Resposta da Prefeitura

Imagens capturadas pelo Globocop no último domingo (7) mostram a devastação no local. Apesar da gravidade do incêndio, felizmente, não houve registro de feridos. A administração municipal destacou que o sistema de transporte coletivo opera sob um modelo consorciado e que cabe ao consórcio, representado pelo SetraBH, assegurar a regularidade da operação e o cumprimento dos horários.

Medidas Emergenciais

A Prefeitura também afirmou que o consórcio utilizará a frota reserva e realizará o remanejamento de veículos entre as empresas quando necessário para garantir que os usuários não sejam prejudicados.
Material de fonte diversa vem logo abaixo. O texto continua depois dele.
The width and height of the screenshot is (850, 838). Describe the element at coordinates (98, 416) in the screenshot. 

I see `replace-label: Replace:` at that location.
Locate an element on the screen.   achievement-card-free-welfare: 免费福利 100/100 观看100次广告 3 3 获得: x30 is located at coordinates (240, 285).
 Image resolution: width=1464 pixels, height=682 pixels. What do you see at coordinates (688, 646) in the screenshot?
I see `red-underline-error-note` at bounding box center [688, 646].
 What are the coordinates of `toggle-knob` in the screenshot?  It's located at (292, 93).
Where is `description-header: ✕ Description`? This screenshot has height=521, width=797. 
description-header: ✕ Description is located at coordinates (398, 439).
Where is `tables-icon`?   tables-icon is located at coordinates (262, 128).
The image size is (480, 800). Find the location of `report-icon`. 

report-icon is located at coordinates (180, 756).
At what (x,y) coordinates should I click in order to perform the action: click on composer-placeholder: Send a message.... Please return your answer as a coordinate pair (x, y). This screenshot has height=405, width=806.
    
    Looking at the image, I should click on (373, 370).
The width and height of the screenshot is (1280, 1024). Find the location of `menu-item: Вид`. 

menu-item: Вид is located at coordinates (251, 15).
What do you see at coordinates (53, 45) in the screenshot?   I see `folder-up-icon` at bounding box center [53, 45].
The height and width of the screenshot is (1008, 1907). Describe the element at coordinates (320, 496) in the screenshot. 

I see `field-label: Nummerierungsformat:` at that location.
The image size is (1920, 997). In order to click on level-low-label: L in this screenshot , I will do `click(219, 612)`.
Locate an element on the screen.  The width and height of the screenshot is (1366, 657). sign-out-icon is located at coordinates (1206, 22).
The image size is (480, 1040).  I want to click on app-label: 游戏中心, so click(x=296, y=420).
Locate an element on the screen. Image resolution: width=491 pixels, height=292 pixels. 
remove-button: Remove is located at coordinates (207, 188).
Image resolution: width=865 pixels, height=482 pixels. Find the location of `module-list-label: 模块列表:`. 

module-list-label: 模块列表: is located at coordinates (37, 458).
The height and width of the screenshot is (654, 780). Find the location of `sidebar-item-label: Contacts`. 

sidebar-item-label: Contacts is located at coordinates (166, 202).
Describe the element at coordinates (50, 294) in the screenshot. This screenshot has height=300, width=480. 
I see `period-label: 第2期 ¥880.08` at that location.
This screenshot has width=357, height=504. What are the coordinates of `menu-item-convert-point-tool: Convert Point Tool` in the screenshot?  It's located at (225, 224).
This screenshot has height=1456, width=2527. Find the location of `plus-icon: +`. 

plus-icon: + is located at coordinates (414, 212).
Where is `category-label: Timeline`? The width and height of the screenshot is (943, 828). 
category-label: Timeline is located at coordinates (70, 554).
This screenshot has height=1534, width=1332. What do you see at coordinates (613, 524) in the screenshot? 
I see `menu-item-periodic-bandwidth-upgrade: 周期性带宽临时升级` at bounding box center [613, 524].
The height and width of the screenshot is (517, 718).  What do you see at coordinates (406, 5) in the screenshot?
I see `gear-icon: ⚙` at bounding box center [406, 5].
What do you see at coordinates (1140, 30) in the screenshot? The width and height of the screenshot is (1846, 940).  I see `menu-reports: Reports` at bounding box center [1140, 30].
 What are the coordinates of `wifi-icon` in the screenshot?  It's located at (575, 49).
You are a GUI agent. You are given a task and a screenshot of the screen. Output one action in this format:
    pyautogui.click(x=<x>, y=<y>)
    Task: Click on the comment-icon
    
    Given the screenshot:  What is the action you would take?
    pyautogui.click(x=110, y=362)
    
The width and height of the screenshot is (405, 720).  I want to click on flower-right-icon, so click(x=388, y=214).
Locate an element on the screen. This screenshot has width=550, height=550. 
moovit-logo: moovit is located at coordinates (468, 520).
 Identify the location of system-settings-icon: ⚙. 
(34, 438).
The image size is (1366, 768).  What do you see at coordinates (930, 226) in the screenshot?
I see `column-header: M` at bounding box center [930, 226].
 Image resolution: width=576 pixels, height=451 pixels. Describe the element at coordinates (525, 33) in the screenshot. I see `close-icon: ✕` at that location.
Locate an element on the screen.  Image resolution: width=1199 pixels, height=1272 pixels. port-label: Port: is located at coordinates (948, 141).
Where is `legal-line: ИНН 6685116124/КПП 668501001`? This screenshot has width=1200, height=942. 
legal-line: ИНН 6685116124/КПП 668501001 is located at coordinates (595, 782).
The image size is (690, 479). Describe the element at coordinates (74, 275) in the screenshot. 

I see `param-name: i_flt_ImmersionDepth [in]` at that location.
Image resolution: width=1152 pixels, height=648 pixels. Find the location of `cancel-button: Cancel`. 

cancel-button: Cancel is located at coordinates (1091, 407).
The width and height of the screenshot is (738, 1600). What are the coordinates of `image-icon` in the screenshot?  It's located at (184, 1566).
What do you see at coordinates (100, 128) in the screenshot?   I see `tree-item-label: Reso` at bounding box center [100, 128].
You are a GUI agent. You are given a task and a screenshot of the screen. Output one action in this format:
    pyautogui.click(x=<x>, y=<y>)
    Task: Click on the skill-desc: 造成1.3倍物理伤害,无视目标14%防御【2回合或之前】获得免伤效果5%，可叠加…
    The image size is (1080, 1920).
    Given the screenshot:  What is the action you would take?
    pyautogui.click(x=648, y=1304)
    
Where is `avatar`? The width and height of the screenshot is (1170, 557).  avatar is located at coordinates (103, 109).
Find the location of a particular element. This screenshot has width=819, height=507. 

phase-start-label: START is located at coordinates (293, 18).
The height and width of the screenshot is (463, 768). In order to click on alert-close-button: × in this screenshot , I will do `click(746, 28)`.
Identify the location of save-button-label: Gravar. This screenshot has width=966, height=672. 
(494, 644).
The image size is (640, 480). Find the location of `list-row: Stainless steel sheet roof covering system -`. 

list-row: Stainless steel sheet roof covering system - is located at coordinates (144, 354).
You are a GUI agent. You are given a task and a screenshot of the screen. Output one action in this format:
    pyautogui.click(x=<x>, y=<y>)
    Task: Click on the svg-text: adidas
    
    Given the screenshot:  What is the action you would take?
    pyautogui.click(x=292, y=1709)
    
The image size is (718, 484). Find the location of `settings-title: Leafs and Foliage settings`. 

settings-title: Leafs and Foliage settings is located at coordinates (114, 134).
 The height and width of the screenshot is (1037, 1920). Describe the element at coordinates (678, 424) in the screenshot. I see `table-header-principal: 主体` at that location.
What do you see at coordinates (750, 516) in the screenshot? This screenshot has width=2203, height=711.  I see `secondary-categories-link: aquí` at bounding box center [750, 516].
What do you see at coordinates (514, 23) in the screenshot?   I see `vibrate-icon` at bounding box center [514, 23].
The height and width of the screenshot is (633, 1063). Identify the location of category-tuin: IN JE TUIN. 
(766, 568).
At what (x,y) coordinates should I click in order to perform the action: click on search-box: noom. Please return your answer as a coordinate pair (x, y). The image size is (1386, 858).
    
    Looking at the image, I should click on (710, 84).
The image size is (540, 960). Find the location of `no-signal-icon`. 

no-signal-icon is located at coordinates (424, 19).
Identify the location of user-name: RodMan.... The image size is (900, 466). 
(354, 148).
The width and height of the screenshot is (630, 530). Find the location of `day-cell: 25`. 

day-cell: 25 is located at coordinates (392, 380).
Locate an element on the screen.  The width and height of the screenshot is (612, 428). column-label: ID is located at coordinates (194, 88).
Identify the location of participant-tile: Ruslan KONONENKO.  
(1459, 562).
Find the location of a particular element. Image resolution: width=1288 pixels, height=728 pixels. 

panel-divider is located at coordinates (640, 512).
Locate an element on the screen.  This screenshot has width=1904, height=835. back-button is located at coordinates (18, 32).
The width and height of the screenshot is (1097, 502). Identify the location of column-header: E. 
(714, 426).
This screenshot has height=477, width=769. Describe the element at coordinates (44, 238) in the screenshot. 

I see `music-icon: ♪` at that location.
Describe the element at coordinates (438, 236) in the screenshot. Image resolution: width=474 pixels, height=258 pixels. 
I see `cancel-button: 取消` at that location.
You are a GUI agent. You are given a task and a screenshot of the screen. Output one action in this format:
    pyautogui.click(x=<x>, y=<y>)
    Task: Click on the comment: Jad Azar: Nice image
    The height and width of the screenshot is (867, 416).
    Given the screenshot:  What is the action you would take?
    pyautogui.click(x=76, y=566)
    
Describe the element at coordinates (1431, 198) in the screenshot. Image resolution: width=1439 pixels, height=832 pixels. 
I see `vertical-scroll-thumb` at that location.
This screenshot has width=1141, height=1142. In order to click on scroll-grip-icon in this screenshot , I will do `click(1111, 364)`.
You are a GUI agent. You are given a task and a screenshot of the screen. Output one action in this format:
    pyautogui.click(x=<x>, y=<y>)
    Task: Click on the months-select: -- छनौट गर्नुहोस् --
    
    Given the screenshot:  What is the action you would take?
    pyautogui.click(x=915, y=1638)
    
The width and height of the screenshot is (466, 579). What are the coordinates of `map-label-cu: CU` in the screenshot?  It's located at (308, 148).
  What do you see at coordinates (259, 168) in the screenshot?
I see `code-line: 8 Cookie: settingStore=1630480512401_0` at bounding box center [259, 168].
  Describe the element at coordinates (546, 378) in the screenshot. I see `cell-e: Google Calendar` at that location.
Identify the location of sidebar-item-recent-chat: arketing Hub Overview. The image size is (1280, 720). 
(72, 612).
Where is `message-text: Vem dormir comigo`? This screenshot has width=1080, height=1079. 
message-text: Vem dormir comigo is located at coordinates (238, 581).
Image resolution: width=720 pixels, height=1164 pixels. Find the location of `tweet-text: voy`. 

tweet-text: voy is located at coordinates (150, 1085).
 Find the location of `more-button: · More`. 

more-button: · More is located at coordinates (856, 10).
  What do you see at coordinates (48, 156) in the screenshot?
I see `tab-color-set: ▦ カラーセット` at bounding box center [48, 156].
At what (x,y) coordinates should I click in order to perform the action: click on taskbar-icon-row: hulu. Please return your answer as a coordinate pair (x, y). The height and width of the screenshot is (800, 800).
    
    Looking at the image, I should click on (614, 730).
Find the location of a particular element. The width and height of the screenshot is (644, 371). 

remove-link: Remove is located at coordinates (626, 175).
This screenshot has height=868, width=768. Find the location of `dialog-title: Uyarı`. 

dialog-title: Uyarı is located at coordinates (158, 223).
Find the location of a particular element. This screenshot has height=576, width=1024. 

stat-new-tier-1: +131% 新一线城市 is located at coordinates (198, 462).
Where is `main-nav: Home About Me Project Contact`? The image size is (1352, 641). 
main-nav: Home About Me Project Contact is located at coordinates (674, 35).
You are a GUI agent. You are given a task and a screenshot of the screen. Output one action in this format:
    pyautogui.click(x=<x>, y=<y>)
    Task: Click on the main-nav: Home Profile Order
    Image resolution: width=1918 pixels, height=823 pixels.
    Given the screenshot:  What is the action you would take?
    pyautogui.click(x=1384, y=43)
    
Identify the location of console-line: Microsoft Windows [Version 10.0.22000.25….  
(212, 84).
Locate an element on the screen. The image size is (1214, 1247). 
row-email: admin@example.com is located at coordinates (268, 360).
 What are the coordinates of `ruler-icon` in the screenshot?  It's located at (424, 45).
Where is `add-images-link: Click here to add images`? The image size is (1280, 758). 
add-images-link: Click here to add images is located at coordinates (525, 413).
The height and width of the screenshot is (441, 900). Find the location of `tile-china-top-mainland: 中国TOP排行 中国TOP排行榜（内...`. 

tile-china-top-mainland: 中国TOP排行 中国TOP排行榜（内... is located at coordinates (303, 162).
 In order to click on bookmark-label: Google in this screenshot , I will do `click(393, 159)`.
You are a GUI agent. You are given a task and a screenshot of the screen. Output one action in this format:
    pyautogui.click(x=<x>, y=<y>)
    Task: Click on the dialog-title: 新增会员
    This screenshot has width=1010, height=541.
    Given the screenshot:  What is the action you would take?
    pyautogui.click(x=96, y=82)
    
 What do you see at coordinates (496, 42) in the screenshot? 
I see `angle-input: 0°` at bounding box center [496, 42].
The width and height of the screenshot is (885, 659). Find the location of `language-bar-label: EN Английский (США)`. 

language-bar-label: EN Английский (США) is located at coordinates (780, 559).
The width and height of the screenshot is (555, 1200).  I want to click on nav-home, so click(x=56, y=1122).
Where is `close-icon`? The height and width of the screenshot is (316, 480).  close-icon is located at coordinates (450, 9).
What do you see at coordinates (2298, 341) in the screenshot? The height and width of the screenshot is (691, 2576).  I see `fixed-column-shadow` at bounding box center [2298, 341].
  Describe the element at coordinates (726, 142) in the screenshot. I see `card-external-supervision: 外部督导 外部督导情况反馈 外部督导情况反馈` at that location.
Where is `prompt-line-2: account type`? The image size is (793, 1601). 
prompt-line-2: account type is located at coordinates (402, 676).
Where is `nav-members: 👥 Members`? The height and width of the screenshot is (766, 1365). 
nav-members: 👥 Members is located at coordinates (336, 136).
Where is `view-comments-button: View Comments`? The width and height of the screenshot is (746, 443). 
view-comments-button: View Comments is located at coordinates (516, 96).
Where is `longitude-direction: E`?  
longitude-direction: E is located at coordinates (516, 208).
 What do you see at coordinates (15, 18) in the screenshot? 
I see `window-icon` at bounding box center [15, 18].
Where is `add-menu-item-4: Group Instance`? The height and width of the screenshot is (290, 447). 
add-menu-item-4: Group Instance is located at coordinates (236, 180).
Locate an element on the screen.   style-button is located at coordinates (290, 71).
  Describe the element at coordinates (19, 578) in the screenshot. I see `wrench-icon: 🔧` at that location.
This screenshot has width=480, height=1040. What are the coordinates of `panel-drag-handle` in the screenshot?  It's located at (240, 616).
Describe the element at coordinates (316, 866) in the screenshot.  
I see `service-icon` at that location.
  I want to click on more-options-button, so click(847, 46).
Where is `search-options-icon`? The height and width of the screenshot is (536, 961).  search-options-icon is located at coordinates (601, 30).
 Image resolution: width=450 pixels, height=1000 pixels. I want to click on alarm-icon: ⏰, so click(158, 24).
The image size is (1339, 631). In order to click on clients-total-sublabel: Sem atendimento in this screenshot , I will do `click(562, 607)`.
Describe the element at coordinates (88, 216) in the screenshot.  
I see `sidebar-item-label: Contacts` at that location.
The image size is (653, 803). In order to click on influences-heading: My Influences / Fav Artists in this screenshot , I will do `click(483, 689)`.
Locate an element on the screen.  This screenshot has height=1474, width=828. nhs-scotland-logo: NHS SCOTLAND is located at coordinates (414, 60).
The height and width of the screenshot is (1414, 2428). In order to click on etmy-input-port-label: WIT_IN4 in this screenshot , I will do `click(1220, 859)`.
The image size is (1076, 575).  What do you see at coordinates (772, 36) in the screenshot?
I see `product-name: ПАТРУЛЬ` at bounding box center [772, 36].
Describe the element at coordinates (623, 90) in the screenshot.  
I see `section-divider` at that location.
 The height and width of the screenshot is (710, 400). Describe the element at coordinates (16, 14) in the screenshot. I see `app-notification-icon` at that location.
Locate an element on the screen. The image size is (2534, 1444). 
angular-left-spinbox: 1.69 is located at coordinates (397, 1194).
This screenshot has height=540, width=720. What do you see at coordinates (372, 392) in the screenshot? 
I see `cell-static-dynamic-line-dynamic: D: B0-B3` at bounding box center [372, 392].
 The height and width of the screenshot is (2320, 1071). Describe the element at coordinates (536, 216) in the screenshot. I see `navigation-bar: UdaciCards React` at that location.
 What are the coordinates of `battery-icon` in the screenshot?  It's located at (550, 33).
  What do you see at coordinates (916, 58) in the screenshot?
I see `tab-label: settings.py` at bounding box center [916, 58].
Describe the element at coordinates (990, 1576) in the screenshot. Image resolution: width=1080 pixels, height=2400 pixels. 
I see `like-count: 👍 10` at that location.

Em nota, o SetraBH expressou solidariedade à Viação Anchieta e informou que outras concessionárias já estão se organizando para garantir a continuidade do serviço à população.

Compromisso com os Usuários

O sindicato ressaltou que as ações emergenciais têm como objetivo minimizar os impactos na operação e que novas atualizações serão divulgadas conforme as investigações e avaliações dos danos progridem. A TV Globo identificou que os ônibus afetados operavam em diversas linhas, incluindo 2104, 3250, 4103, 4110, 4111, 5203, 9410, 9412 e 9414.

Combate ao Incêndio

Para combater as chamas, aproximadamente 23 bombeiros foram mobilizados. Testemunhas relataram que o incêndio possivelmente teve início em uma área de mata próxima à garagem. A fumaça gerada pelo fogo era densa e visível de várias partes da cidade, causando preocupação entre os moradores nas imediações.

Investigação em Andamento

A Polícia Civil foi acionada e dará início a uma investigação para determinar as causas do incêndio, com perícia programada para o local. O incidente levanta questões sobre a segurança e a manutenção das garagens de ônibus na capital, além de gerar apreensão entre os usuários do transporte público.